Matilda spoke matter-of-factly.
“You wouldn’t get it unless you met her yourself and felt the way she makes your skin crawl. And when she started growing up, she got even more alien. Eventually, I got so scared of her I just started hitting her over and over. Lucky for me, I ended up beating all the memories out of her, so I was able to ditch her. But now I realize I didn’t go far enough. When you’re dealing with something defective, you have to make sure you dispose of it properly.”
White Spider shared the sentiment. Matilda needed to work out a plan to make sure she hadn’t leaked any important information.
However, he never expected her to come up with something so hopelessly cruel.

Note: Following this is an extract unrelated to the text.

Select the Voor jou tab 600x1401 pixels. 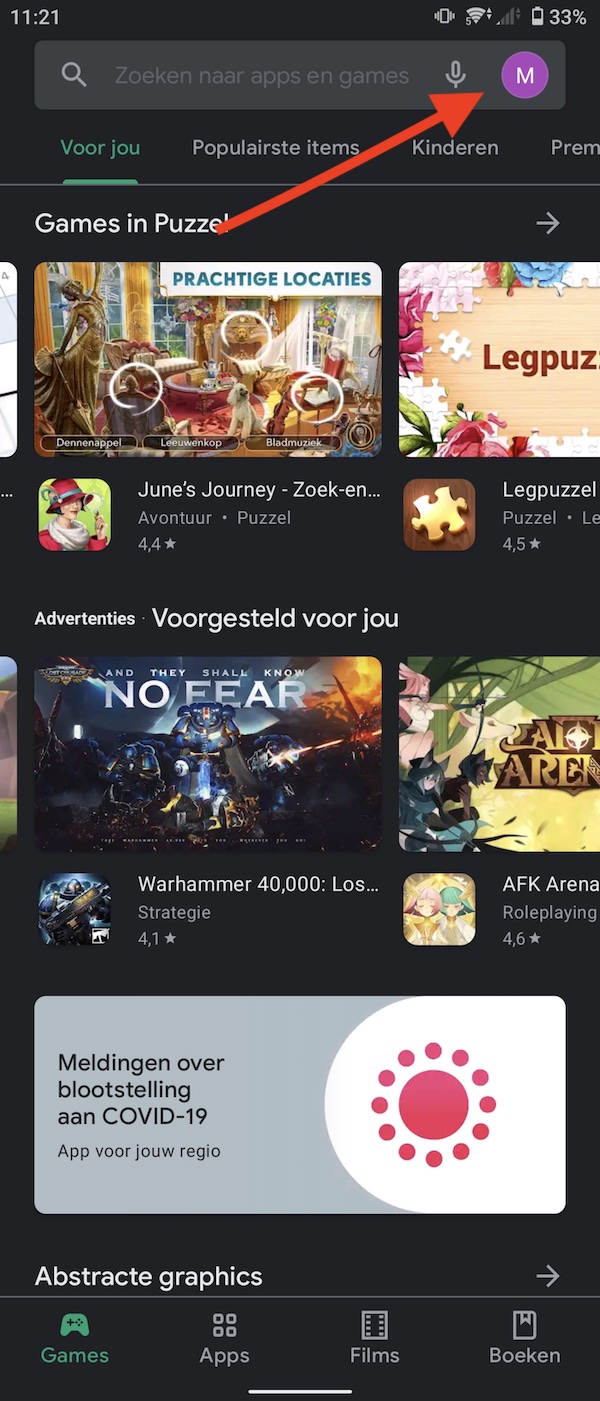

“I’ll give her my toolbox as a gift to remember me by, and before I do, I’ll set a bomb inside it. After I finish playing the part of the good mother through to the very end, my daughter will go up in flames.”
White Spider was at a loss for words.
The woman’s plan was to pretend to love her daughter so the girl would risk her life to help her, then turn around and kill her after all was said and done.
“Just checking here, but they haven’t figured out how you really feel, right?”
Matilda laughed proudly. “Don’t you wooorry. My acting’s been impeccable. I have my daughter eating right out of my hand.”
She spoke with conviction.
“She and her friends would never even dream of killing me.”
She was wholly confident she’d acted the part.
White Spider sighed as he finished thinking back to their conversation.
As far as being a messed-up sicko goes, she’d feel right at home in Serpent.
She might end up being useful down the road. He intended to wring her for all she was worth.
For starters, there was a good chance she was in possession of some valuable information.
Bonfire had looked worryingly sure of himself when he spoke.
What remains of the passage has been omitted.